Freedom Discussions

How Many Bad Apples?

by Kaiser Leib, ZeroGov

“Fortunately,” he said, “that’s hardly a representative sample of American Law Enforcement, thank God.”

“How many bad apples does it take to spoil a bunch?” I asked.

From there, the conversation turned to the philosophical; absent our present justice and law enforcement system, how would we guarantee our safety from the evils of the world? This was as non-productive as may be imagined, and because my friend is a reasonable man, we agreed once again to disagree.

So I ask you, dear reader. How many bad apples does it take to spoil a bunch? How much infringement upon our rights, how much overstepping constitutional authority, how much outright brutality are we willing to tolerate from our designated protectors before it’s just not worth it any more?

In the aftermath of hurricane Katrina, firearms were confiscated by the New Orleans Police Department.

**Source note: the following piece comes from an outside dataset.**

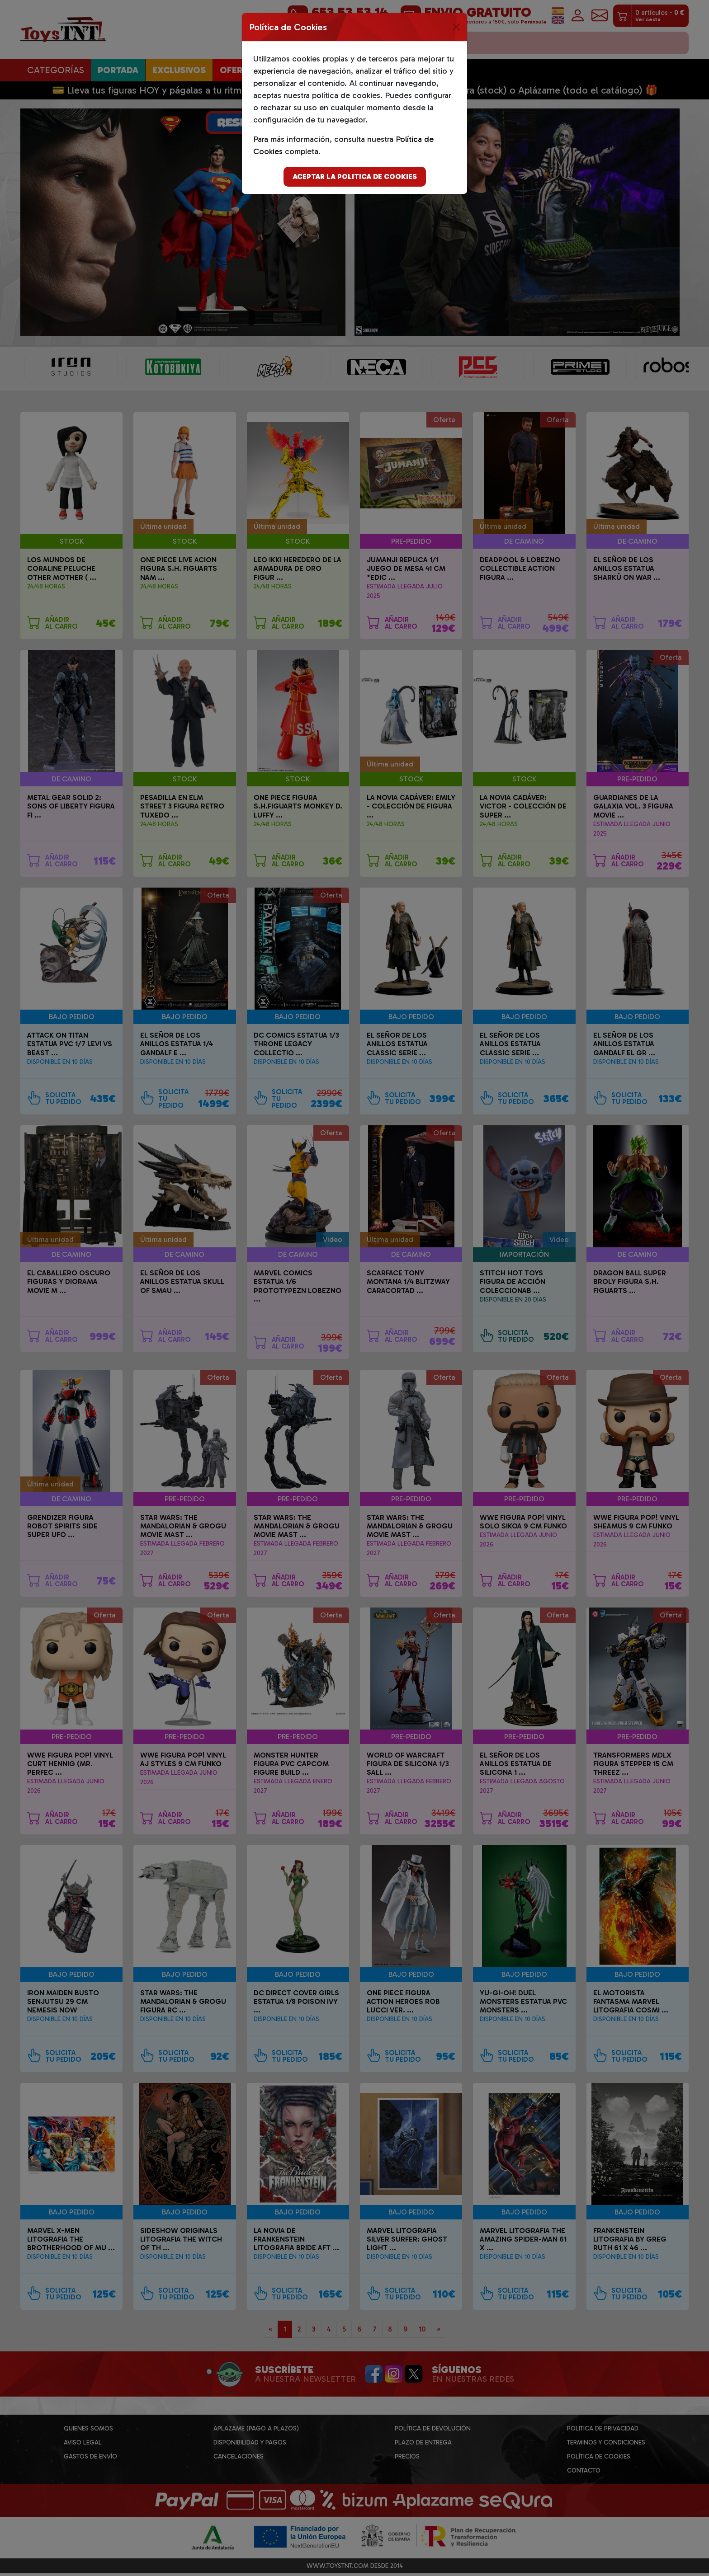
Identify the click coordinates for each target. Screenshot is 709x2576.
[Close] (456, 27)
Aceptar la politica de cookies (355, 176)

This was an isolated incident, and the New Orleans PD does not represent American Law Enforcement in general. Most city police are dedicated and noble and would fight to protect the rights and lives of citizens.

During the Virginia Tech massacre, the equipped and trained officers did not enter Norris Hall until Cho had killed himself, frustrated by a barricade that students erected to keep him at bay. Officer safety is paramount, and it would have been dangerous for any one officer to enter the building in the presence of an active shooter without backup.

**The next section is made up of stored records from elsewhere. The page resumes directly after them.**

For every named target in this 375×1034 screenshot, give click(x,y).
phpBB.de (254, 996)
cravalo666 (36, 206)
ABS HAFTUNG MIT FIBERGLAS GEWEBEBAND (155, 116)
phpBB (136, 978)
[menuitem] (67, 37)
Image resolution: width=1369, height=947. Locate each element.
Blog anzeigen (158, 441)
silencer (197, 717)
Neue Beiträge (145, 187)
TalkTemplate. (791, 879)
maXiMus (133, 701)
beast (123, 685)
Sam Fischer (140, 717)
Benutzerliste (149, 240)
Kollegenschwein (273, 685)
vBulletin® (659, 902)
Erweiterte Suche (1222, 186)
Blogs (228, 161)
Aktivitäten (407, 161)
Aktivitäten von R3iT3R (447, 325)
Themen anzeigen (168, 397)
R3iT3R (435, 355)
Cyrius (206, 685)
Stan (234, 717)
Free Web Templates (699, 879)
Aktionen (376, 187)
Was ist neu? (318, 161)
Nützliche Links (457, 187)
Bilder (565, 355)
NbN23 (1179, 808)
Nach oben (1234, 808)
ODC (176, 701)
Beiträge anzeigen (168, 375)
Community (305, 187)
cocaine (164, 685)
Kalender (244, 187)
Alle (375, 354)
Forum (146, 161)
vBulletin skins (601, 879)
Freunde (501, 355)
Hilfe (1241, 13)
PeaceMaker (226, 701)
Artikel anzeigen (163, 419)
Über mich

The Bureau of Alcohol, Tobacco and Firearms, tasked with preventing federal offenses related to firearms, encouraged firearms to be illegally sold and distributed to known criminals, resulting in the death of at least one Border Patrol agent and countless other human beings. But the present ATF is not representative of federal Law Enforcement agencies in general, and these abuses will die with that bureau.

In 1993, the FBI and the BATFE laid siege to and massacred a group of Seventh-Day Adventist heretics, for the crime of legally purchasing a variety of scary firearms. That was a different era, and the siege was the fault of Janet Reno, who is no longer Attorney General.

On May 5, 2011, officers from at least four Pima County police agencies unceremoniously executed Marine Corps veteran Jose Guerena, who has been found guilty of no crime, and whose work hours must have been well known to the police after their extensive investigation. But most of the United States is protected by better men than Pima County, whose officers may have done the right thing anyway, depending on the outcome of ongoing investigations.

Every day, more stories like this play out, all across the country. Men and women sworn to serve and protect the citizens of this nation instead trample their inalienable rights and flaunt their authority at gunpoint, frequently protected by the Blue Code of Silence, the existence of which cannot be denied. Still, these are isolated incidents, and do not represent the bulk of police in this country. The cops I shoot with are good people and we have pleasant conversation, you understand. It is unfortunate that a few bad examples give the rest a bad name.

What I do not see is this: noble men, worthy of their charge, refusing to break the oaths they swore to defend those who can’t defend themselves. What I do not see is a single example of a police department defying any order on moral, constitutional or legal grounds. I do not see a single example of cops behaving in a fashion befitting the honor they claim, honor I wish they would earn. Perhaps I am wrong; perhaps someone can show me an overwhelming number of  counter-examples, and I will rejoice to see it. Until then I must view the police and all their activities with skepticism, and judge the merit of individual officers on a case-by-case basis.